Originally reported by Sky News, a number of people who were considered as suspects in the investigation of the SFO have been informed that they are no longer under investigation.
In January 2017, Rolls-Royce entered into a deferred prosecution agreement (DPA) with the SFO after four years of investigation into corruption and bribery. It was ordered to pay a settlement amounting to £497.25 million plus interest, as well as the costs of SFO amounting to £13m.
A DPA allows a firm to account to a court for conduct without bearing the full consequences of a criminal conviction. The DPA covered conduct spanned various jurisdictions including Thailand, Indonesia, Russia, India, China, Malaysia, and Nigeria.

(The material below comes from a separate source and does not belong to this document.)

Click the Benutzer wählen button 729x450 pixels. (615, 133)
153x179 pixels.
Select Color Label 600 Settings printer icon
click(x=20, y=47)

A spokesperson for the SFO stated: “Some individuals were notified that they are no longer suspects in the Rolls-Royce investigation. The investigation continues into a number of individuals.”
While a spokesperson for Rolls-Royce disclosed: “Rolls-Royce continues to co-operate fully with the authorities, including ongoing co-operation as the Serious Fraud Office pursues enquiries into individuals. We note the latest action taken by the SFO, but will not comment on individual cases.”
The case against the car manufacturing giant was considered as one of a number of high-profile “blockbuster” cases that were secured under the tenure of David Green, the former director of the SFO.
Green has since been succeeded by Lisa Osofsky, a former FBI lawyer, after he joined Slaughter and May, an elite law firm.
The decision to scale back the probe comes at a testing time for the SFO and Osofsky.
In 2018, its case against two former executives at Tesco over their part in the accounting scandal of 2014 was thrown out because of a lack of evidence and the two defendants were later acquitted.
The charges that it brought against Barclays bank over a $3 billion loan that was made to Qatari investors were also thrown out last year, even though the charges against the former chief executive of the bank and some of its other senior employees remain in place.
Meanwhile, three defendants who were accused of rigging the Euribor interest rate benchmark are scheduled to stand trial again later this month after a jury failed to reach a verdict last summer.